Abstract

At present, the research on gesture recognition based on ultrasonic signals is mostly about static gestures. Compared with static gestures, dynamic gestures reflect human intent more intuitively. However, the speed difference of dynamic gestures will cause a mismatch in time series. To tackle this problem, we proposed a dynamic gesture recognition scheme based on the dynamic time warping (DTW) algorithm. First, the ultrasonic signals of the forearm muscles were acquired by four A-mode ultrasonic transducers.
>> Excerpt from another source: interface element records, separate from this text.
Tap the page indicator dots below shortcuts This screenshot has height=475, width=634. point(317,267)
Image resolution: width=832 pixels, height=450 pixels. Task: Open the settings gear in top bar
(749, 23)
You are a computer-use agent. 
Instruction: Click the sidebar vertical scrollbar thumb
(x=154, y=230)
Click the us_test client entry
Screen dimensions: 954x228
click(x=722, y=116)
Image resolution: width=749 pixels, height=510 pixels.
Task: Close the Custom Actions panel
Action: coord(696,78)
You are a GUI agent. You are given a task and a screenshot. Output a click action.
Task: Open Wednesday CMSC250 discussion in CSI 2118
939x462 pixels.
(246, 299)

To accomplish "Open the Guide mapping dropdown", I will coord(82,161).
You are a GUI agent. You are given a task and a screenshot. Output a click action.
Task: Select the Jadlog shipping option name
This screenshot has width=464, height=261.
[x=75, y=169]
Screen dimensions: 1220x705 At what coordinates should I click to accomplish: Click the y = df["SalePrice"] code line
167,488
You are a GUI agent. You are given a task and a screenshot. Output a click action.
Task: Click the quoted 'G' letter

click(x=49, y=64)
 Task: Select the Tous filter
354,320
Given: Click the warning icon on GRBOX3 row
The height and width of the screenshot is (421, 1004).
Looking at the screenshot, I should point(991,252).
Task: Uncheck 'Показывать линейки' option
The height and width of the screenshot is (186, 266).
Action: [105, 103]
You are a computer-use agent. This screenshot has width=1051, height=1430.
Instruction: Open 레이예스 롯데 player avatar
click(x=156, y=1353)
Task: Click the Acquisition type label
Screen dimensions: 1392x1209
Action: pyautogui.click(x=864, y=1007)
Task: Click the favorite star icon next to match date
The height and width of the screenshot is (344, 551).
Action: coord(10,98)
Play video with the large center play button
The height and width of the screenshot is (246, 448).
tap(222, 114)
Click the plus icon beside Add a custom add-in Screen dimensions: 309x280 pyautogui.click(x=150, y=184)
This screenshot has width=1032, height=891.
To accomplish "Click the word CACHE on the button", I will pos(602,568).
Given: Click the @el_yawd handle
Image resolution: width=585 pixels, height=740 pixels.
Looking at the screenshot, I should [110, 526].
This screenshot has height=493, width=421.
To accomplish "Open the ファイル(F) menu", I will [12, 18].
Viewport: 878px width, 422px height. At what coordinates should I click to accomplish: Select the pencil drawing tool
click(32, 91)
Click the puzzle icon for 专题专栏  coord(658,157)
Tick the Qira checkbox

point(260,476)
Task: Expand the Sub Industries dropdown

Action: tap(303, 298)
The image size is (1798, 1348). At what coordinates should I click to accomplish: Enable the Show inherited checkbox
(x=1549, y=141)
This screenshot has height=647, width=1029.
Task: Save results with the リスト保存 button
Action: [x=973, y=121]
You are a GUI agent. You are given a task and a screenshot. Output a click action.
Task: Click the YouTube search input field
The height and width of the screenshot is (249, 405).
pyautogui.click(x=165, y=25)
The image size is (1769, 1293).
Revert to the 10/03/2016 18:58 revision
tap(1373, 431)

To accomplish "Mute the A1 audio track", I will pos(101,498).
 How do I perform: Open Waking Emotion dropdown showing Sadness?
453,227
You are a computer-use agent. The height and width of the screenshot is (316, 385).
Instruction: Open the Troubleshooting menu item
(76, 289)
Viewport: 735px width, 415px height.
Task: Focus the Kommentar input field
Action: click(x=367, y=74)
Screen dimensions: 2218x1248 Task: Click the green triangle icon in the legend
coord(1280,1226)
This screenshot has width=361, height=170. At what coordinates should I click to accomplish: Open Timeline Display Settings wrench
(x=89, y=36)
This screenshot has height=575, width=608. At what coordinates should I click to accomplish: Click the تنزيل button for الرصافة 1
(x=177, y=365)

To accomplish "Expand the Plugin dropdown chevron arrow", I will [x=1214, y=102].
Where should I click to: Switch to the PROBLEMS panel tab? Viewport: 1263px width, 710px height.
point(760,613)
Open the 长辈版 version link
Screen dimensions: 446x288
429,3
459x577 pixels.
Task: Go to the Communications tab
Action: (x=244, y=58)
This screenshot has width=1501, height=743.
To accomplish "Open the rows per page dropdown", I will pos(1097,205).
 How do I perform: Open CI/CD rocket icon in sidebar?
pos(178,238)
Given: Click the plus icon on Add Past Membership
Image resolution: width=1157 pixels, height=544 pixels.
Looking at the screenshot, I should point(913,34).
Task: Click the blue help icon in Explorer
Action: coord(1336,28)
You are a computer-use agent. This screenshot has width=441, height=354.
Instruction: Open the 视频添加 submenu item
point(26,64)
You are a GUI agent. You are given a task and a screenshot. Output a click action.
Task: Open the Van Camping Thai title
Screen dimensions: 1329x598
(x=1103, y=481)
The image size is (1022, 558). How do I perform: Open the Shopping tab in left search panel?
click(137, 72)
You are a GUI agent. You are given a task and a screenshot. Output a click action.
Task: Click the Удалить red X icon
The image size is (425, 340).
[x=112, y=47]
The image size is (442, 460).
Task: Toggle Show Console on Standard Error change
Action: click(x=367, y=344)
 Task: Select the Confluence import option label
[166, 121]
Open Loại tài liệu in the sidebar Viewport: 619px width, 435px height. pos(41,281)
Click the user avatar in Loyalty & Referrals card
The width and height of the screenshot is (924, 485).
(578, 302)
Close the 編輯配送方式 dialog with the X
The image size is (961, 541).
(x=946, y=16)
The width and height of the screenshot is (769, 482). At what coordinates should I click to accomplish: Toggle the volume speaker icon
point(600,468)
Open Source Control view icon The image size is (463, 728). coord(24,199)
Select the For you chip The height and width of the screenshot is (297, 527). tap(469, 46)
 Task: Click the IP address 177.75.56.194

Second, the original signals underwent Gaussian filtering, feature extraction, normalization, and principal component analysis (PCA) dimensionality reduction to obtain the main feature information and convert it into time series. Finally, the time series of dynamic gestures were matched based on the DTW algorithm, and the minimum Euclidean distance between different time series was calculated for prediction. We tested five dynamic gestures on ten subjects. The experiments were conducted for a total of ten rounds, and only one round was used as the training set. Results reveal that using the max feature can get an accuracy of 88.0% ± 5.9%. In addition, the energy feature (87.5% ± 6.4%) and the mean feature (85.2% ± 6.9%) also performed well. This research realizes the dynamic gesture recognition of A-mode ultrasonic for the first time, proving the potential of ultrasonic signals, and providing a wider range of use scenarios.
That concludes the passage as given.